▶ _WHAT IS NEEDED_: Copy out all of the data below word for word, leaving out the pictures.
____________
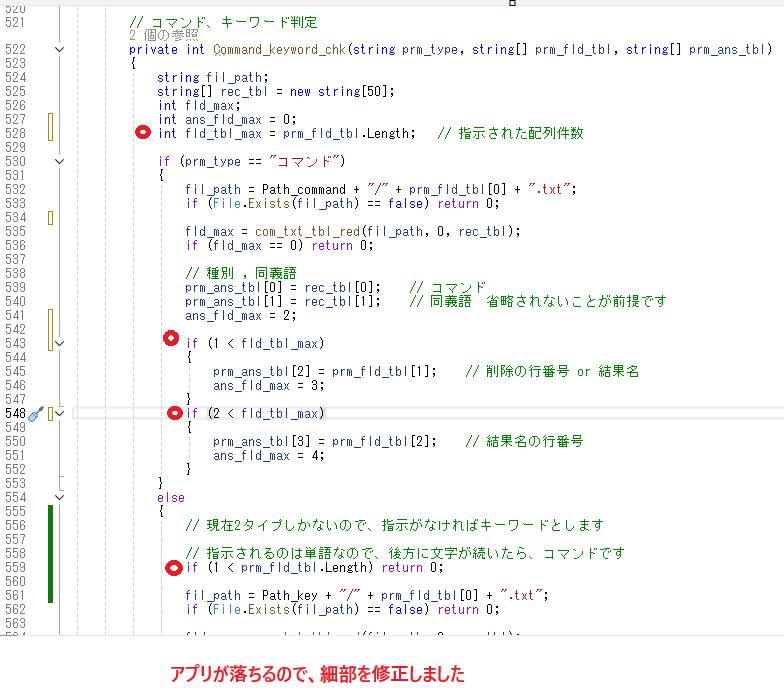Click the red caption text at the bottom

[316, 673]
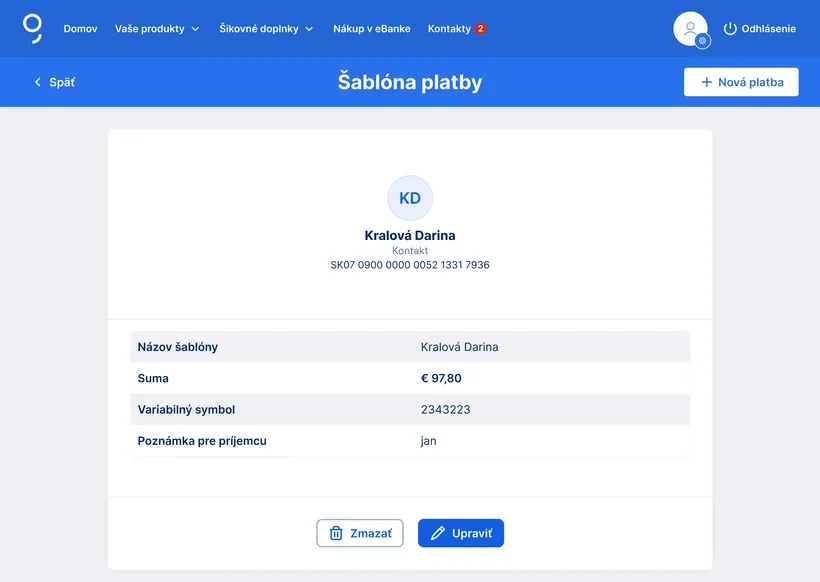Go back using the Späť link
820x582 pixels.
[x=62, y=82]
____________
▶ _FULL SOLUTION_:
Click the red caption text at the bottom

[316, 673]
Go back using the Späť link
820x582 pixels.
[x=62, y=82]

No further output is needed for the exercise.